» TASK:
A word-for-word copy of the lines below, starting at the line with "Switch to the Processor tab" and ending at the last one, is what you should give. Omit every picture.

Collected data entries
↓↓↓

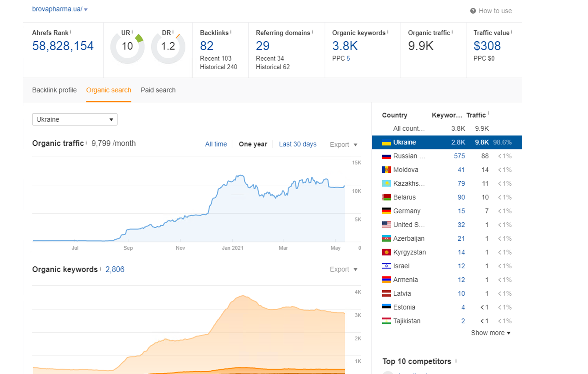
Task: Expand country list with Show more
Action: pyautogui.click(x=490, y=333)
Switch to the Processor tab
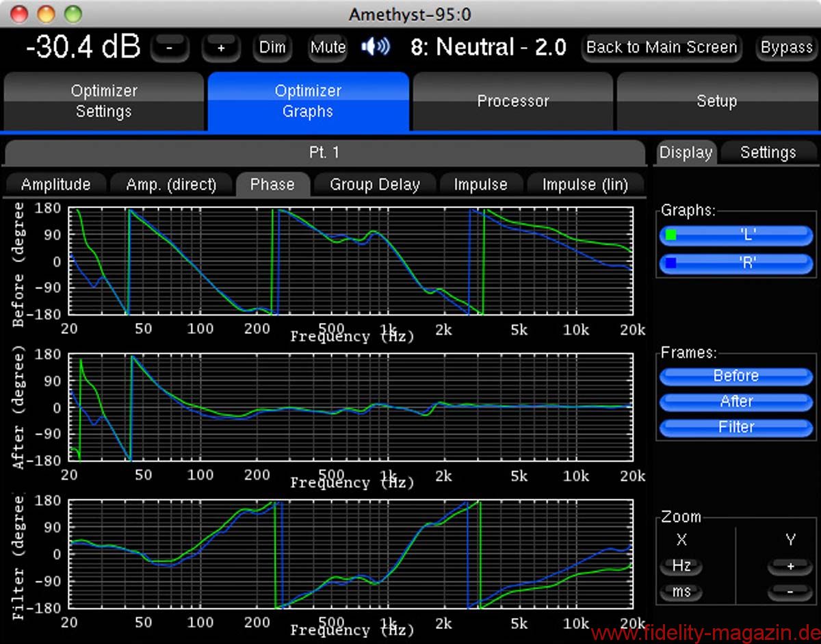This screenshot has height=644, width=821. 512,101
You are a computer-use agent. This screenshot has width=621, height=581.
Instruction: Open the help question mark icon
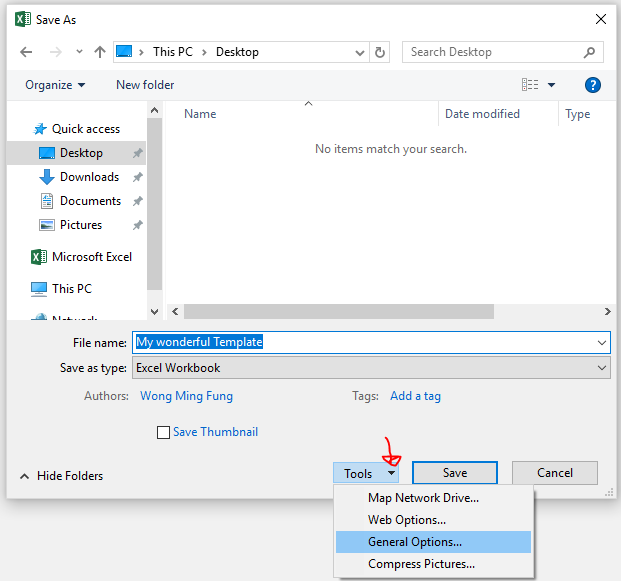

↑↑↑

» SOLVED EXERCISE:
Switch to the Processor tab
This screenshot has height=644, width=821. 512,101
You are a computer-use agent. This screenshot has width=621, height=581.
Instruction: Open the help question mark icon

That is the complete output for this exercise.